Conducted among 450 CISOs, CIOs, and IT security leaders across the Americas, EMEA, and APAC, the survey provides a comprehensive view of the current state of security validation strategies, revealing critical insights into how enterprises are navigating the complexities of cybersecurity in a rapidly evolving world.
A Snapshot of the Current Cybersecurity Landscape
A striking 51% of organizations reported experiencing a breach within the past 24 months, highlighting the persistent threats facing enterprise IT environments today. Despite the adoption of Continuous Threat Exposure Management (CTEM) frameworks, organizations are grappling with unexpected downtime, data exposure, and significant financial damages, with only 7% of respondents reporting no significant impact from these breaches.
Financial Realities: Budgets vs. Breaches
In a notable shift from the previous year’s optimism, 53% of organizations report their IT security budgets for 2024 are either decreasing or stagnating. This stark reality poses a significant challenge for security leaders, who are now tasked with doing more with less—maximizing operational efficiency and leveraging existing security suites to their fullest potential.
Leadership Engagement in Cybersecurity
The report also highlights a growing trend: over 50% of CISOs now share pentest assessment results with their Boards of Directors (BoDs), underscoring an increased interest from management teams and BoDs in understanding organizational resilience and the potential operational and business impacts of cyber incidents.
The Cost of Vigilance
Organizations are investing heavily in manual pentesting, with an average annual expenditure of $164,400, accounting for 12.9% of their total IT security budget. However, with 60% of organizations conducting pentesting only twice a year at most, this represents a significant investment in an activity that may not have an obvious ROI.

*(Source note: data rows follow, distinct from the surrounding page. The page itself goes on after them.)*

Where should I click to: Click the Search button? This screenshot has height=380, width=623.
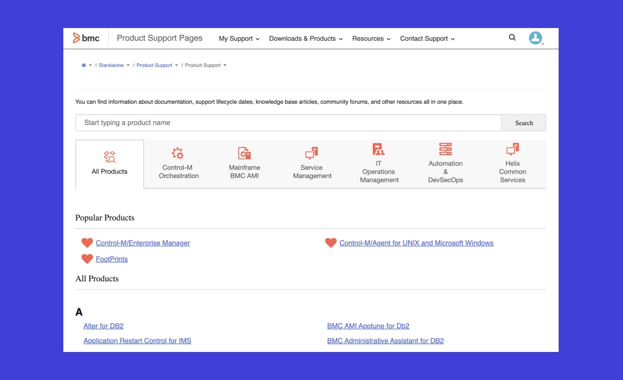tap(523, 123)
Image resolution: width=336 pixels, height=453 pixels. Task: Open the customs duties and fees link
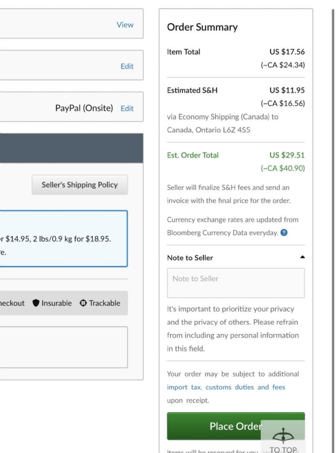[x=245, y=387]
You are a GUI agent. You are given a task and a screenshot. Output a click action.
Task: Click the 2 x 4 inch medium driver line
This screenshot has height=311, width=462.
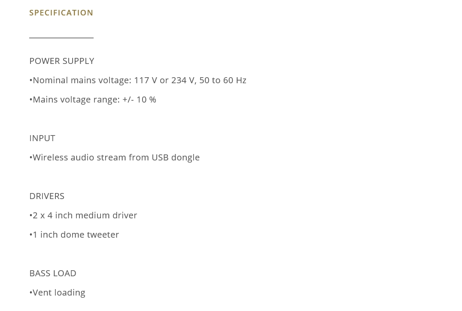pyautogui.click(x=83, y=215)
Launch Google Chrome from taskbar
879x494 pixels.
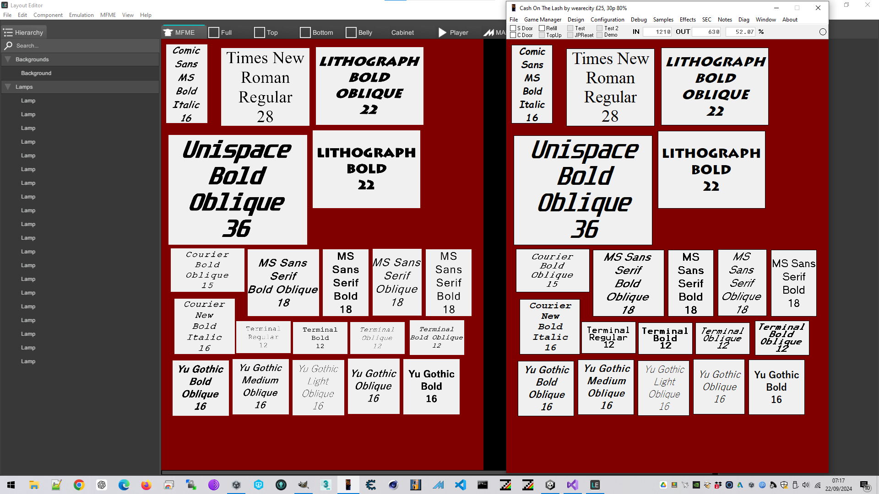(x=79, y=485)
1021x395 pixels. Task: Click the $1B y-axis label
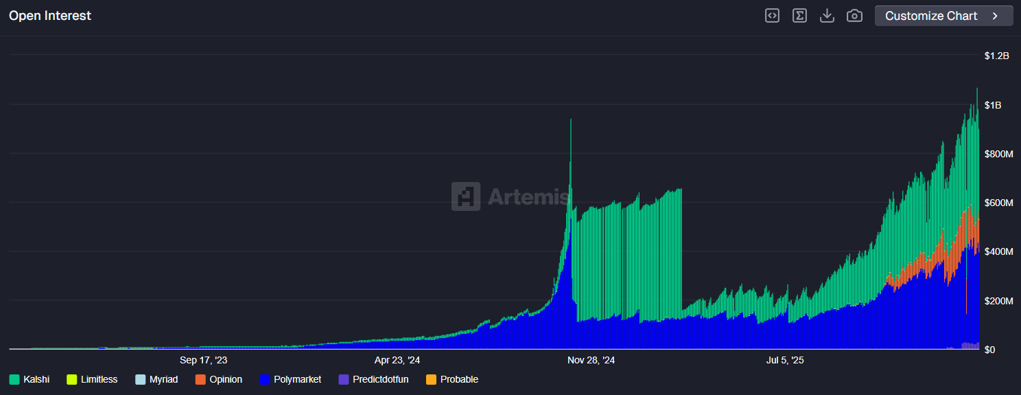[992, 105]
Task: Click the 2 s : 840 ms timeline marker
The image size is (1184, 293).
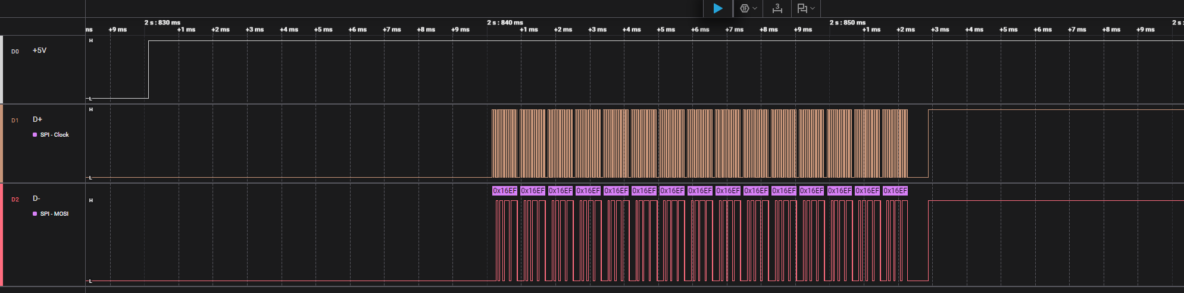Action: click(x=505, y=23)
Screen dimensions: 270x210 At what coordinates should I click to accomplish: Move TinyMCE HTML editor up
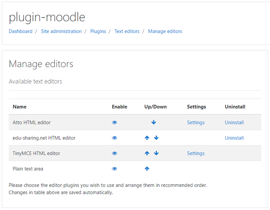tap(147, 153)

The Dynamics of Security Testing and Network Changes
The frequency of security testing still lags behind the rate of network changes, with 73% of organizations reporting changes to their IT environments at least quarterly, while only 40% report conducting pentesting with the same frequency. This discrepancy highlights a critical gap in security validation testing, leaving organizations vulnerable to extended periods of risk.

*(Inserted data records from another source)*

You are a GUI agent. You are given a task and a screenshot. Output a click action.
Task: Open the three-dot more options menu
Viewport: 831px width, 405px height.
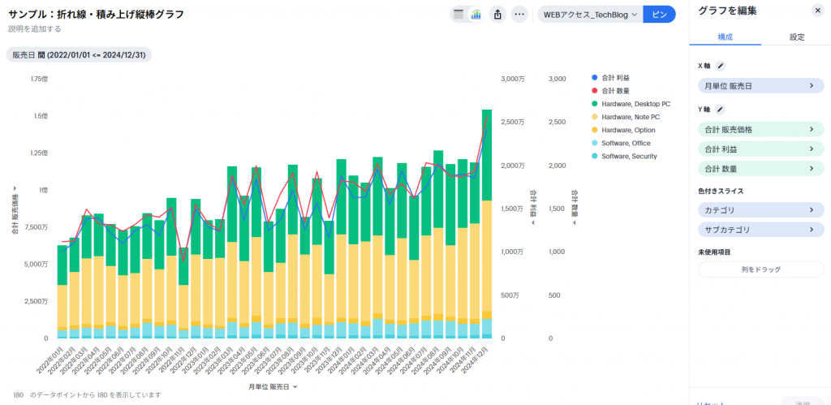520,15
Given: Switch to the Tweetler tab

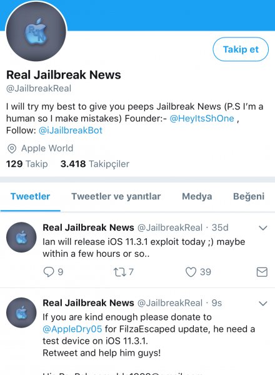Looking at the screenshot, I should 31,196.
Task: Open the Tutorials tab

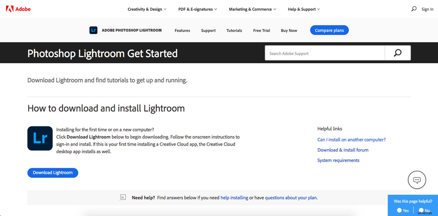Action: point(234,31)
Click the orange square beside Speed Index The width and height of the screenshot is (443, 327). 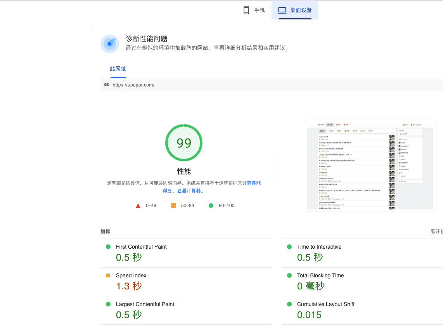(108, 275)

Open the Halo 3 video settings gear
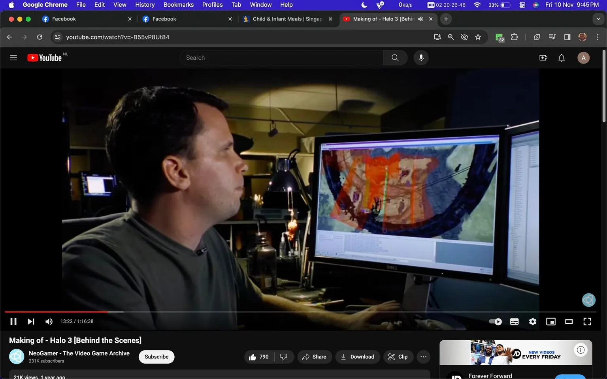(x=532, y=321)
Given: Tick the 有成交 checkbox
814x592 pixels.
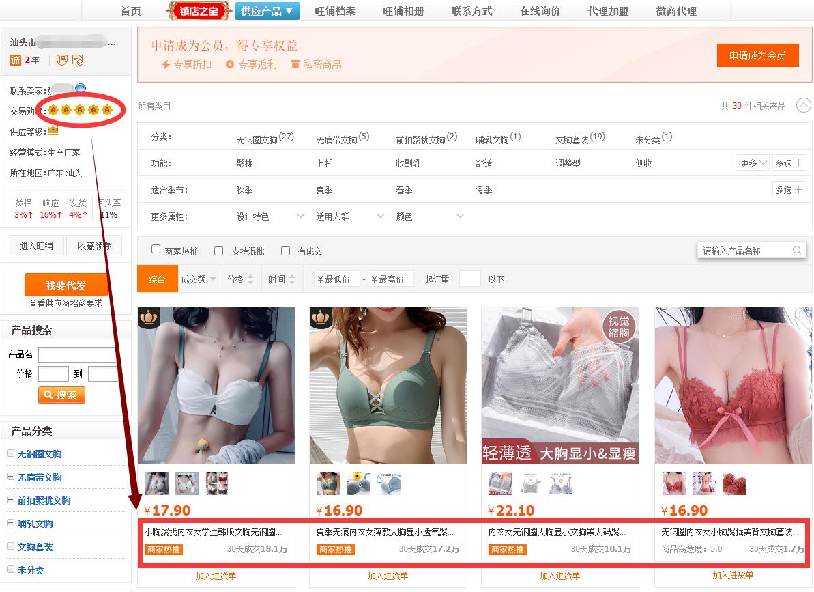Looking at the screenshot, I should tap(286, 251).
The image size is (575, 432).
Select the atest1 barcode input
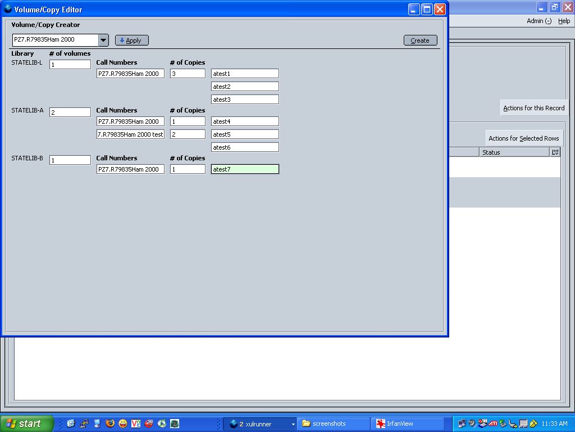pyautogui.click(x=245, y=74)
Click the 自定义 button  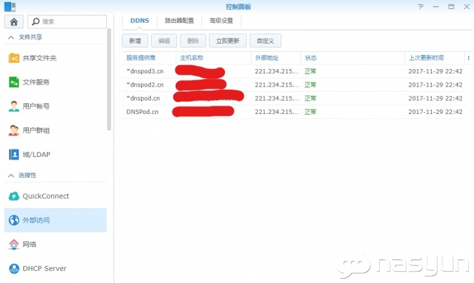coord(265,41)
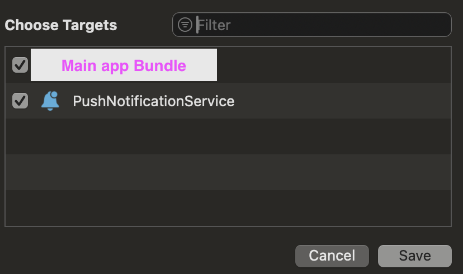463x274 pixels.
Task: Select the PushNotificationService target name
Action: (153, 101)
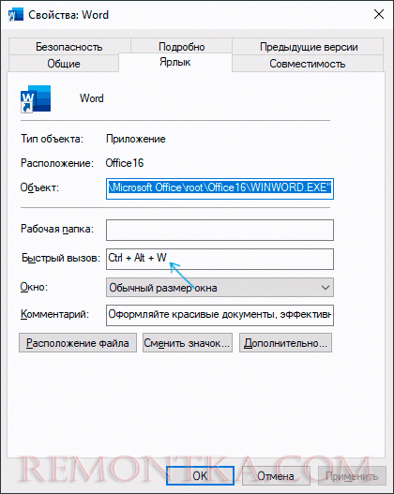The height and width of the screenshot is (494, 394).
Task: Switch to the Подробно tab
Action: (182, 46)
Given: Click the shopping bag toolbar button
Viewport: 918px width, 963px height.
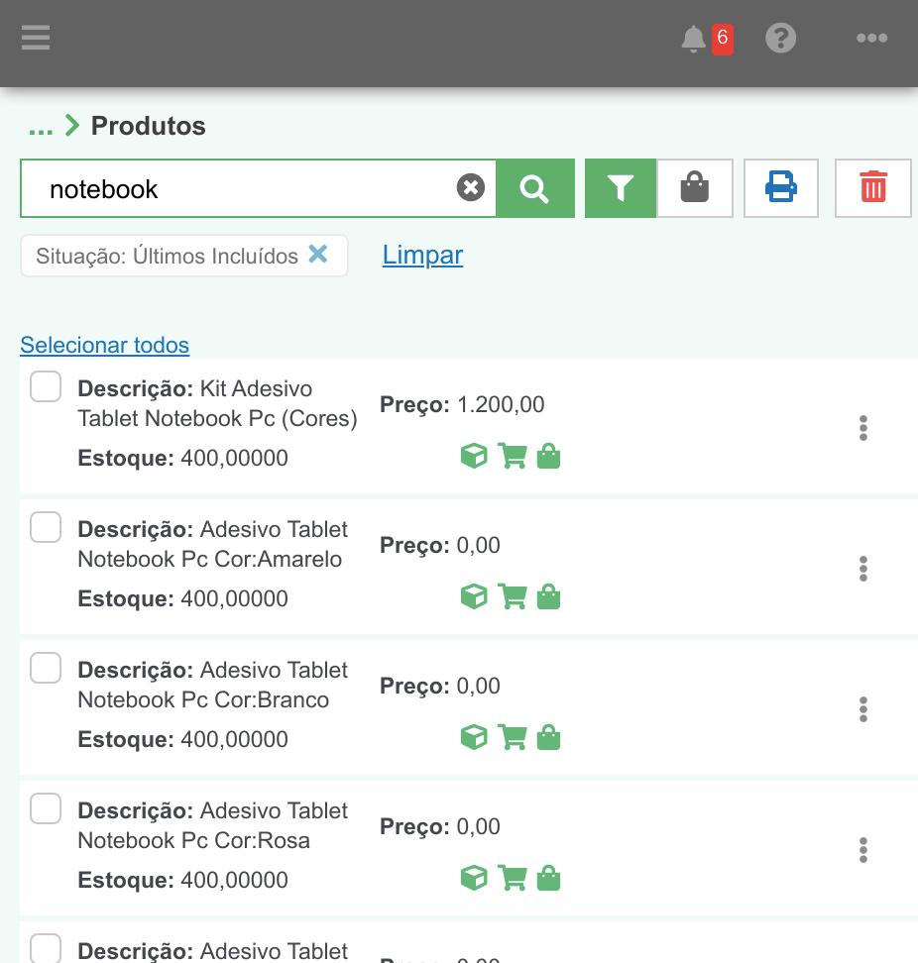Looking at the screenshot, I should [x=695, y=188].
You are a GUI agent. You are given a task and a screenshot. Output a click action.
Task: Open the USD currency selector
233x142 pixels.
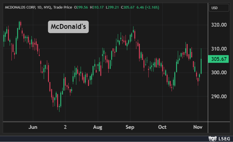(219, 8)
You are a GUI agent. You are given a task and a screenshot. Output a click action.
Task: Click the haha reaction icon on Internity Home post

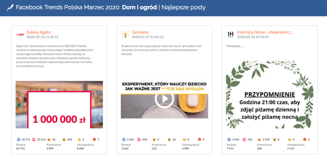(x=258, y=139)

Prioritizing Security Efforts
With over 60% of organizations reporting a minimum of 500 security events requiring remediation per week, achieving “patch perfection” is increasingly unfeasible. In cybersecurity, “patch perfection” refers to the ideal state where all software security patches and updates are applied promptly and effectively.

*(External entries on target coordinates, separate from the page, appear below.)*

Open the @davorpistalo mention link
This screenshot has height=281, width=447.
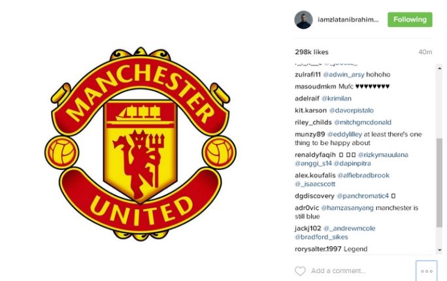(x=351, y=110)
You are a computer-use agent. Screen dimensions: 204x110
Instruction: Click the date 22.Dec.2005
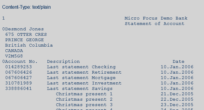(177, 99)
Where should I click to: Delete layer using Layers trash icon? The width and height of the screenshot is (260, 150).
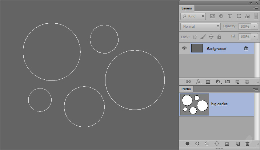(247, 82)
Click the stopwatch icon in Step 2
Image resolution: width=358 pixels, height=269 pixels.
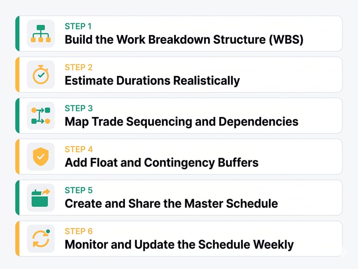41,75
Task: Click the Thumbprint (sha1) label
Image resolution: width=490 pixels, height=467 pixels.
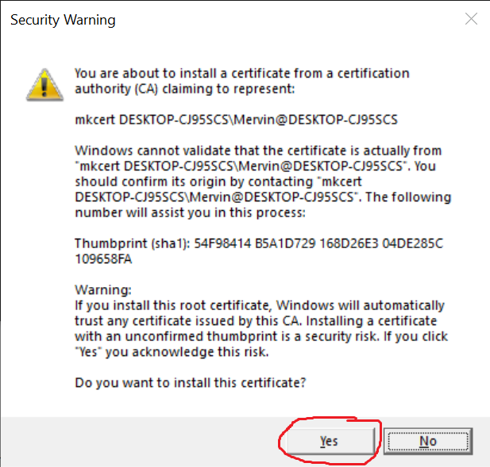Action: [132, 243]
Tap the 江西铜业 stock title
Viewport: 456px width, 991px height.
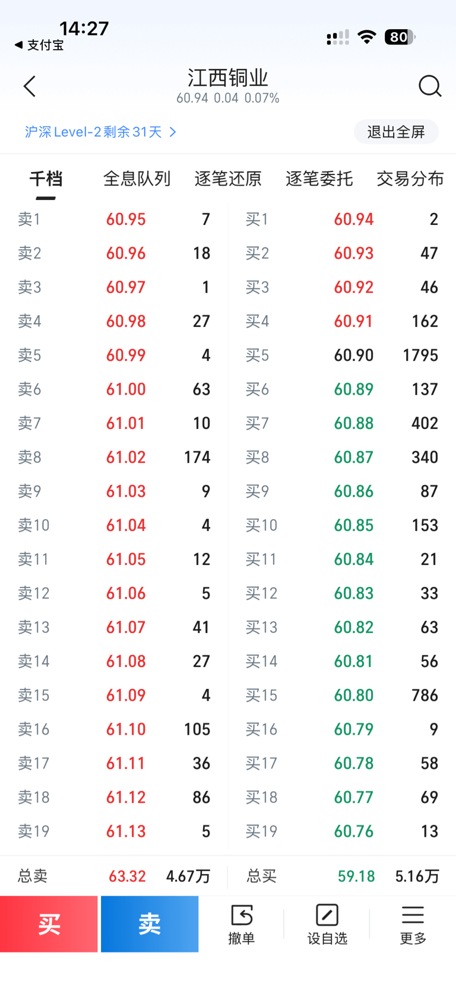pos(228,78)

This ensures that vulnerabilities are addressed as soon as fixes are available, minimizing the window of opportunity for cyber attacks. Security teams are thus focusing their efforts on addressing the most critical security gaps to preempt potential exploits by hackers.
Conclusion
Pentera’s 2024 State of Pentesting report underscores the complex and dynamic nature of cybersecurity in today’s digital world. As organizations navigate through these challenges, the insights from the report serve as a crucial resource for security leaders seeking to enhance their security validation strategies and build more resilient enterprises.